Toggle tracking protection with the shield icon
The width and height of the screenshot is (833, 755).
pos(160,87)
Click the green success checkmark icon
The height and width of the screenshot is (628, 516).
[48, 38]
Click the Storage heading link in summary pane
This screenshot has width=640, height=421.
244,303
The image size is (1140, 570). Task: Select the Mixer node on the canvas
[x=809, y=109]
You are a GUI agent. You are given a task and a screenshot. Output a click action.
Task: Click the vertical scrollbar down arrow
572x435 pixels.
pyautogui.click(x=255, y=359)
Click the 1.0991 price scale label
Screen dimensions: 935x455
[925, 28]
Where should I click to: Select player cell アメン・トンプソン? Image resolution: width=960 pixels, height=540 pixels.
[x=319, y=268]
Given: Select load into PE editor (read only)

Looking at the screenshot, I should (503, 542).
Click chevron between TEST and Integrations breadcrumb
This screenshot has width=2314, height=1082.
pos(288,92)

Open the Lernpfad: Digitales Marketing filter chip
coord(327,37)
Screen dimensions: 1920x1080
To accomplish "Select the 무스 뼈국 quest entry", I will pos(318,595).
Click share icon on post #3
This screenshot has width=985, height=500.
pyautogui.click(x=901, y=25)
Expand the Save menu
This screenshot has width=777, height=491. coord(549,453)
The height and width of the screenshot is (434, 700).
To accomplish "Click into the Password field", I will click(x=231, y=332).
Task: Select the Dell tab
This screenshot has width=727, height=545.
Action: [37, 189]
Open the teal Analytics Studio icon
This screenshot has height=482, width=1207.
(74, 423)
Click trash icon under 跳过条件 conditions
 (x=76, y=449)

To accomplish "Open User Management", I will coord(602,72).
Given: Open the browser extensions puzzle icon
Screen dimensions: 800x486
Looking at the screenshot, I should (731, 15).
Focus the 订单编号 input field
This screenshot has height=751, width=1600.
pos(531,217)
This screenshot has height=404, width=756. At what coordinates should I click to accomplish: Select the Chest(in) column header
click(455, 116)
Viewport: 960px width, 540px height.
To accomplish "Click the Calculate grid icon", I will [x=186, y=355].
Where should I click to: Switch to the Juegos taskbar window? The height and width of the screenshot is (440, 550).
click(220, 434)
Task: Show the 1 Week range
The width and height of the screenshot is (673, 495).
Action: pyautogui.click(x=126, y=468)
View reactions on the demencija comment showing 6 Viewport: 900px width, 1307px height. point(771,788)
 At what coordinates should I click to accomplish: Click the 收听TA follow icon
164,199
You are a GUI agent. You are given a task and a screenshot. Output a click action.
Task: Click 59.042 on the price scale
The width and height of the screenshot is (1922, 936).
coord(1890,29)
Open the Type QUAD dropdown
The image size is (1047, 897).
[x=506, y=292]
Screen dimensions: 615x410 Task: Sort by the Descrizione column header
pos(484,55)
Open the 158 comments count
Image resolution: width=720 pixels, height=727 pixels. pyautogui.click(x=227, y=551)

▬▬▬▬▬▬▬▬▬▬

__Work order__:
Repeat exactly the lines above from the one with "This screenshot has width=727, height=545." up to and including the one with "View reactions on". No other line belongs in the reply.

__Solution to this exercise__:
This screenshot has width=727, height=545.
Action: [37, 189]
Open the teal Analytics Studio icon
This screenshot has height=482, width=1207.
(74, 423)
Click trash icon under 跳过条件 conditions
 (x=76, y=449)

To accomplish "Open User Management", I will coord(602,72).
Given: Open the browser extensions puzzle icon
Screen dimensions: 800x486
Looking at the screenshot, I should (731, 15).
Focus the 订单编号 input field
This screenshot has height=751, width=1600.
pos(531,217)
This screenshot has height=404, width=756. At what coordinates should I click to accomplish: Select the Chest(in) column header
click(455, 116)
Viewport: 960px width, 540px height.
To accomplish "Click the Calculate grid icon", I will [x=186, y=355].
Where should I click to: Switch to the Juegos taskbar window? The height and width of the screenshot is (440, 550).
click(220, 434)
Task: Show the 1 Week range
The width and height of the screenshot is (673, 495).
Action: pyautogui.click(x=126, y=468)
View reactions on the demencija comment showing 6 Viewport: 900px width, 1307px height. point(771,788)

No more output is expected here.